Dans son arrêt, la Cour européenne souligne l’incohérence de la loi italienne : d’un côté, en interdisant le DPI, elle rend impossible l’implantation limitée aux seuls embryons non affectés par la maladie ; mais par ailleurs, elle autorise de procéder à une IMG (interruption médicale de grossesse) lorsqu’un examen prénatal révèle que le fœtus est atteint par la pathologie ».

Si l’Italie est condamnée à verser 15 000 euros au couple pour dommage moral, la Cour a en revanche rejeté le grief de la discrimination par rapport à des couples en situation comparable, puisque le DPI est interdit à tous les couples.
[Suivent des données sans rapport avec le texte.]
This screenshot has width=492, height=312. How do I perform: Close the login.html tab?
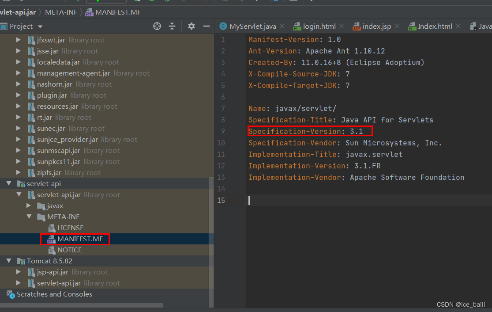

De même, la Cour ne soutient pas que l’interdiction du DPI soit, en soi, contraire à la Convention européenne des Droits de l’Homme [2. Trois pays interdisent le DPI en Europe : l’Italie, l’Autriche et la Suisse].

L’ECJL (European Council for Law and Justice), qui est intervenu auprès de la Cour dans cette affaire, déclare dans un communiqué,: « Quoi que l’on puisse penser de la cohérence interne de la législation italienne, dès lors que l’interdiction du D.P.I n’est pas en soi contraire à la Convention, on ne voit pas comment cette « incohérence » autoriserait la Section à se substituer au législateur national et aux juridictions nationales en leur imposant son propre arbitrage éthique, et à énoncer ce qu’il faut bien se résoudre à reconnaître comme un véritable « droit à l’eugénisme ».